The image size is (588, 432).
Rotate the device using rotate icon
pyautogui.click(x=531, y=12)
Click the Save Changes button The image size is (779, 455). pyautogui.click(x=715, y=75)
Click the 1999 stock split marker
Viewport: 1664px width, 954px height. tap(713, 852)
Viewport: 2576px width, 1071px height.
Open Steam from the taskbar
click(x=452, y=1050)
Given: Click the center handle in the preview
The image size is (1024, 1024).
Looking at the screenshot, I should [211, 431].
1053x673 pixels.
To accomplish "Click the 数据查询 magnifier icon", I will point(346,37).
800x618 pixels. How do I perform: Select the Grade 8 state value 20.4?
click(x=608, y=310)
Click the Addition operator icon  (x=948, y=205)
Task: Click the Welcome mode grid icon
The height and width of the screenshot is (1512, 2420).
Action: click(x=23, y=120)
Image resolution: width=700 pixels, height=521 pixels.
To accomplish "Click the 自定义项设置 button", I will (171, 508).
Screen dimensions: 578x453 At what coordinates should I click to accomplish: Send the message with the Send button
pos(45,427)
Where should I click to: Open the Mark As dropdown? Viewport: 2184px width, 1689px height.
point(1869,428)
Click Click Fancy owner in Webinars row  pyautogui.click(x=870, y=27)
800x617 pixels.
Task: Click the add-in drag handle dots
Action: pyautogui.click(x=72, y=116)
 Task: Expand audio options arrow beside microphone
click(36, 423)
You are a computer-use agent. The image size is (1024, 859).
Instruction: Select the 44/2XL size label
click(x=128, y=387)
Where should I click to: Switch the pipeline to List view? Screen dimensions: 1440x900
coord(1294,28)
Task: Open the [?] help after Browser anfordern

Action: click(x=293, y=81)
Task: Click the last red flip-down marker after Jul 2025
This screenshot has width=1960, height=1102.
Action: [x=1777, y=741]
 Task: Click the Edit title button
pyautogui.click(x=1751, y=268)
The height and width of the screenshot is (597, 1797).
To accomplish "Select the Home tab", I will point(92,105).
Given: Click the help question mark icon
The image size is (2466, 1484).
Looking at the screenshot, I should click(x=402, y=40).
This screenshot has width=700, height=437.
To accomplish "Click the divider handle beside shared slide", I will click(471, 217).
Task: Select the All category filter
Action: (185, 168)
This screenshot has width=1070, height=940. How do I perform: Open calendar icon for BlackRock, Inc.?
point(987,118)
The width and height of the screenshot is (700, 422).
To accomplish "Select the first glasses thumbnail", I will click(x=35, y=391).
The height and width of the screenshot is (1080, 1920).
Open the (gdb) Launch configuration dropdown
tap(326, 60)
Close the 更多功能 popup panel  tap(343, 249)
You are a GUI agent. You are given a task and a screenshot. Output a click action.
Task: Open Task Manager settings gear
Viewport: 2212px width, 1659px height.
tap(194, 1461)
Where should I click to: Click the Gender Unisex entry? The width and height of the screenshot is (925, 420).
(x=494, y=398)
--- --- ---
Description of the task
Rewrite the records above as a numbered list, leaving out any blank lines.

Response to the task
1. The image size is (588, 432).
2. Rotate the device using rotate icon
3. pyautogui.click(x=531, y=12)
4. Click the Save Changes button The image size is (779, 455). pyautogui.click(x=715, y=75)
5. Click the 1999 stock split marker
6. Viewport: 1664px width, 954px height. tap(713, 852)
7. Viewport: 2576px width, 1071px height.
8. Open Steam from the taskbar
9. click(x=452, y=1050)
10. Given: Click the center handle in the preview
11. The image size is (1024, 1024).
12. Looking at the screenshot, I should [211, 431].
13. 1053x673 pixels.
14. To accomplish "Click the 数据查询 magnifier icon", I will point(346,37).
15. 800x618 pixels. How do I perform: Select the Grade 8 state value 20.4?
16. click(x=608, y=310)
17. Click the Addition operator icon  (x=948, y=205)
18. Task: Click the Welcome mode grid icon
19. The height and width of the screenshot is (1512, 2420).
20. Action: click(x=23, y=120)
21. Image resolution: width=700 pixels, height=521 pixels.
22. To accomplish "Click the 自定义项设置 button", I will (171, 508).
23. Screen dimensions: 578x453 At what coordinates should I click to accomplish: Send the message with the Send button
24. pos(45,427)
25. Where should I click to: Open the Mark As dropdown? Viewport: 2184px width, 1689px height.
26. point(1869,428)
27. Click Click Fancy owner in Webinars row  pyautogui.click(x=870, y=27)
28. 800x617 pixels.
29. Task: Click the add-in drag handle dots
30. Action: pyautogui.click(x=72, y=116)
31.  Task: Expand audio options arrow beside microphone
32. click(36, 423)
33. You are a computer-use agent. The image size is (1024, 859).
34. Instruction: Select the 44/2XL size label
35. click(x=128, y=387)
36. Where should I click to: Switch the pipeline to List view? Screen dimensions: 1440x900
37. coord(1294,28)
38. Task: Open the [?] help after Browser anfordern
39. Action: click(x=293, y=81)
40. Task: Click the last red flip-down marker after Jul 2025
41. This screenshot has width=1960, height=1102.
42. Action: [x=1777, y=741]
43.  Task: Click the Edit title button
44. pyautogui.click(x=1751, y=268)
45. The height and width of the screenshot is (597, 1797).
46. To accomplish "Select the Home tab", I will point(92,105).
47. Given: Click the help question mark icon
48. The image size is (2466, 1484).
49. Looking at the screenshot, I should click(x=402, y=40).
50. This screenshot has width=700, height=437.
51. To accomplish "Click the divider handle beside shared slide", I will click(471, 217).
52. Task: Select the All category filter
53. Action: (185, 168)
54. This screenshot has width=1070, height=940. How do I perform: Open calendar icon for BlackRock, Inc.?
55. point(987,118)
56. The width and height of the screenshot is (700, 422).
57. To accomplish "Select the first glasses thumbnail", I will click(x=35, y=391).
58. The height and width of the screenshot is (1080, 1920).
59. Open the (gdb) Launch configuration dropdown
60. tap(326, 60)
61. Close the 更多功能 popup panel  tap(343, 249)
62. You are a GUI agent. You are given a task and a screenshot. Output a click action.
63. Task: Open Task Manager settings gear
64. Viewport: 2212px width, 1659px height.
65. tap(194, 1461)
66. Where should I click to: Click the Gender Unisex entry? The width and height of the screenshot is (925, 420).
67. (x=494, y=398)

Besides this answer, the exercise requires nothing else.